表4 建泽泻与川泽泻SSR 分析结果统计
表5 SSR 重复类型分布
3 讨 论
研究表明,泽泻不同部位均含有活性的萜类成分,但不同采收期泽泻萜类成分的积累与质量存在差异[18-20]。秦霞等[17]已对建泽泻、川泽泻、窄叶泽泻的幼嫩叶片进行了高通量测序,表明泽泻SSR数量及类型较为丰富。但目前关于不同生长时期不同部位的建泽泻与川泽泻转录组研究尚未见报道,故本实验选择建泽泻与川泽泻全生长阶段(包括花前、花中、花后、果前、果中、果后)全植株(包括根、茎和叶)进行第二代转录组测序。利用Trinity软件组装,建泽泻获得186 733 个Transcripts 和167 109 条 Unigene,川 泽 泻 得 到 171 526 个 Transcripts 和 152 757 条 Unigene,组装结果质量评估可从N50 数值来评估(一般认为N50≥800 bp 的序列组装完整性较好)。本实验两样品的N50 均超过800 bp,且碱基质量值Q30(碱基正确识别率达99.9%)均在90%以上,表明序列完整性及测序正确率较好。将测序得到的Unigene 在7 个数据库中进行注释,建泽泻注释53 566 条Unigene,川泽泻共注释49 448 条Unigene。其中,注释数目最多为KEGG 数据库,有 22 695、19 124 条;在 GO 数据库中各注释 3 451、3 348 条 Unigene;在 COG 数据库中注释2 519、2 391 条Unigene,其中仍有部分未知功能的Unigene,有待进一步研究验证。

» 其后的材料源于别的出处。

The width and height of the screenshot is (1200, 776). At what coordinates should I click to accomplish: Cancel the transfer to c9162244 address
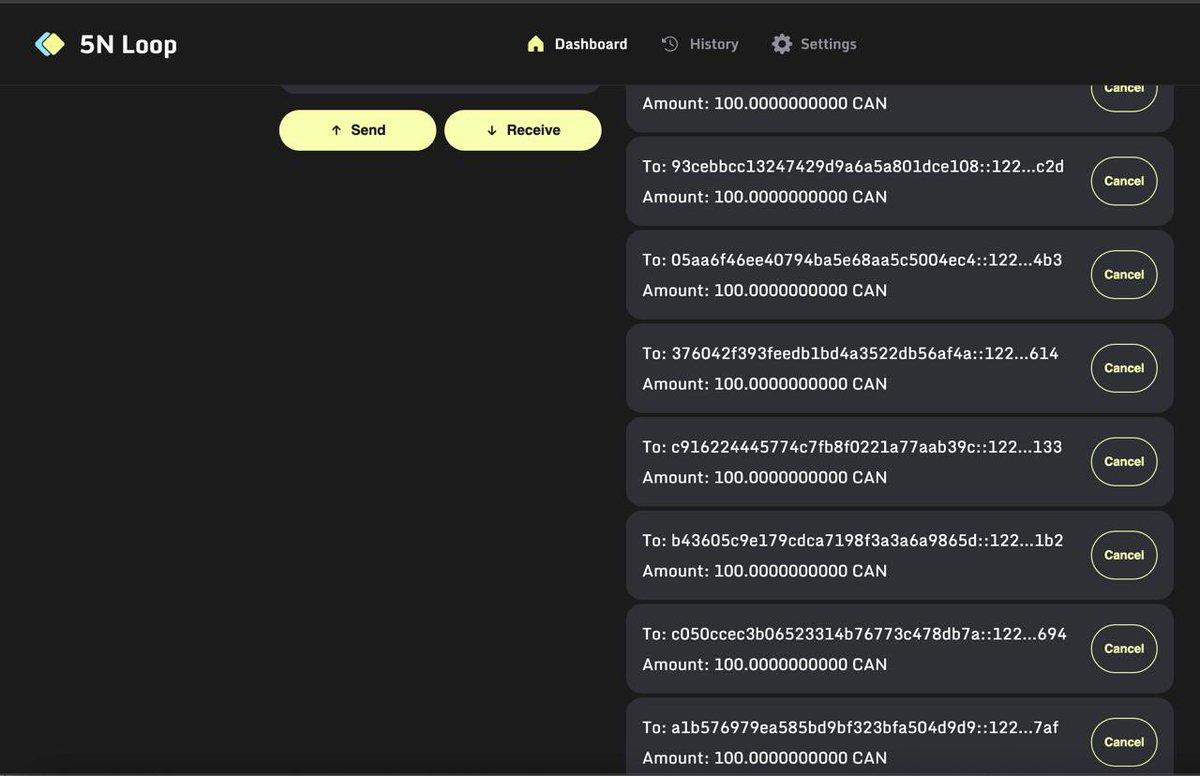[x=1124, y=461]
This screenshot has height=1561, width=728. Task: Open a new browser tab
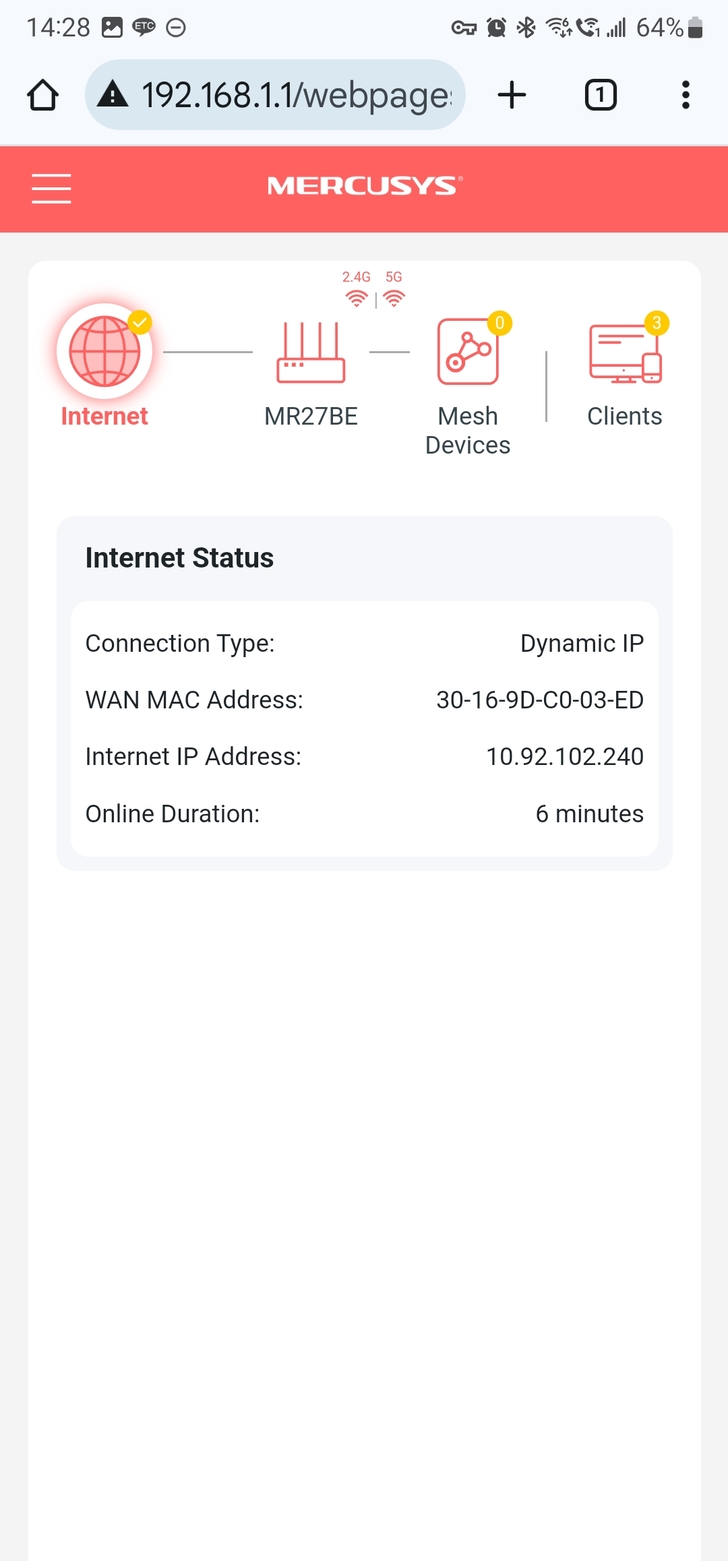511,95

通过KEGG 通路富集分析,与萜类生物合成相关的基因涉及5 个次生代谢通路,建泽泻与川泽泻分别有276、241 条Unigene 参与其中。泽泻的主要药效成分为三萜类化合物,如泽泻醇A、泽泻醇B、23-乙酰泽泻醇B、23-乙酰泽泻醇C 等成分。根据KEGG 数据库的注释,筛选出与三萜类成分合成相关的酶,主要包括 HMGS、NADPH、MK、MAPK、MVD、FPPS、SQS、SE,这些发现对挖掘其次生代谢物的生物合成途径关键基因提供了数据基础。

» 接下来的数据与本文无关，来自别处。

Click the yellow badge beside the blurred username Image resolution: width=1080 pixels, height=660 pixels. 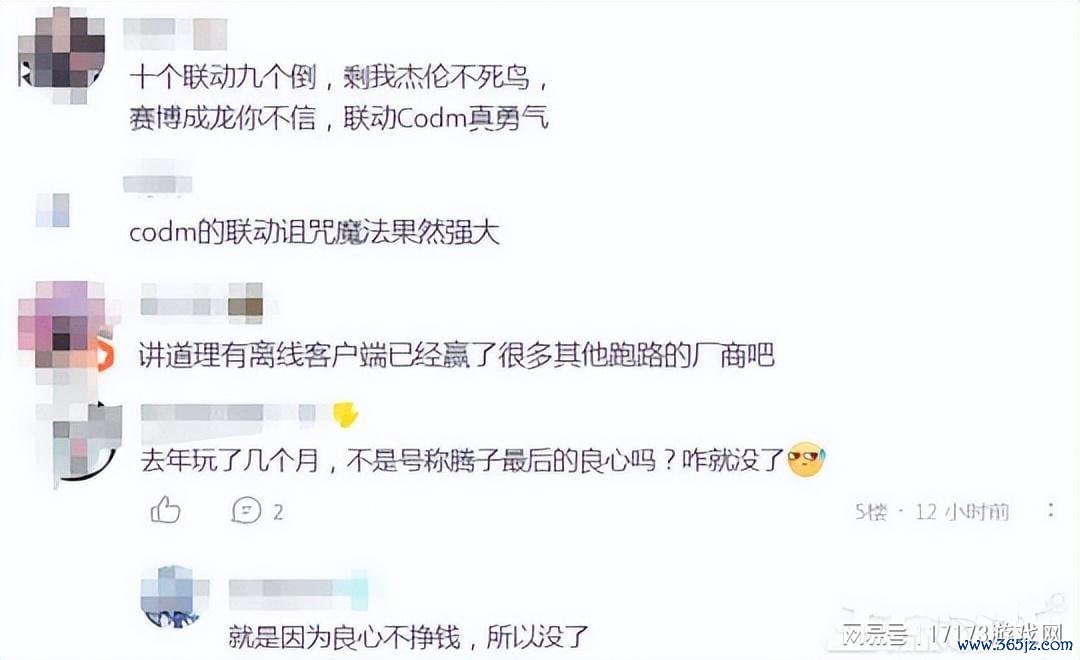click(x=345, y=414)
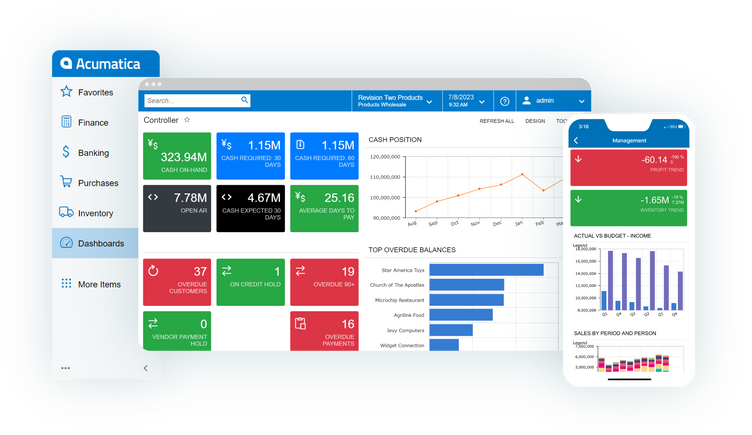
Task: Click the search magnifier icon
Action: point(244,100)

分子标记技术被广泛应用于植物研究的各个领域,其中SSR 是目前应用较为广泛的一种标记技术。对建泽泻与川泽泻进行SSR分析,挖掘到4 263、3 725 个SSR 位点,其在6 种不同的碱基重复类型中均有分布,单碱基重复的SSR 数量最多,有1 871、1 672 个,其中单碱基A/T 重复类型的比例最高。上述结果为深入开发泽泻SSR 分子标记提供理论基础。

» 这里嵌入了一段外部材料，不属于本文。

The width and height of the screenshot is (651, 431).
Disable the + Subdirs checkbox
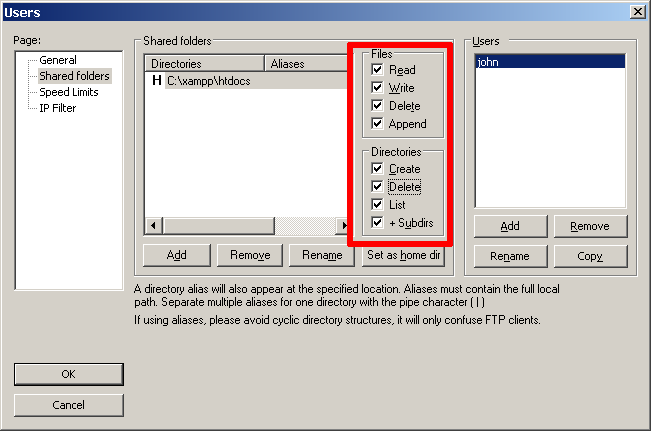click(x=377, y=223)
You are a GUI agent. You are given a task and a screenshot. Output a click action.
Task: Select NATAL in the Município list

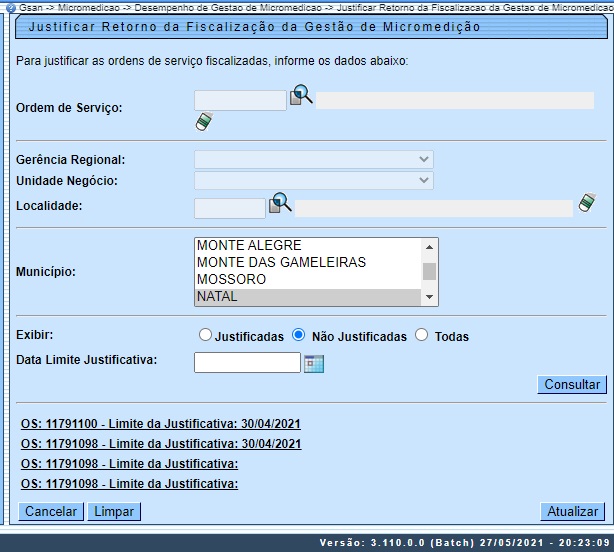308,297
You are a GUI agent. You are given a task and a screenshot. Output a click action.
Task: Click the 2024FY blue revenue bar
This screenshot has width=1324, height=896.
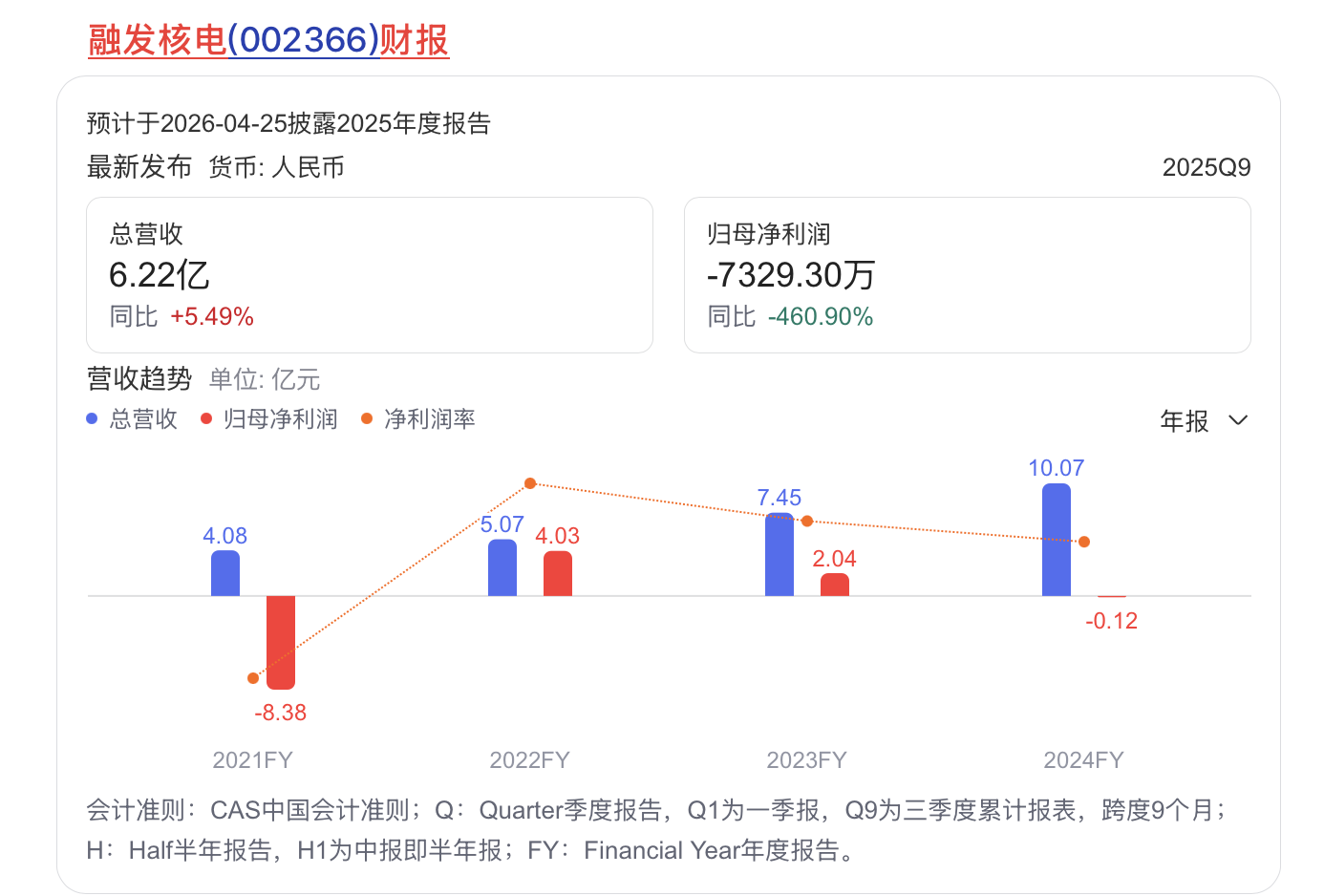1057,540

本研究对建泽泻与川泽泻进行转录组测序,获得了大量的转录本序列信息,利用生物信息学对测序得到的Unigene 进行功能注释、代谢通路富集分析及SSR 位点的研究,初步揭示了不同生长时期、不同部位建泽泻与川泽泻转录组的整体特征,为研究泽泻的生长发育及其活性成分生物合成的分子调控机制提供参考。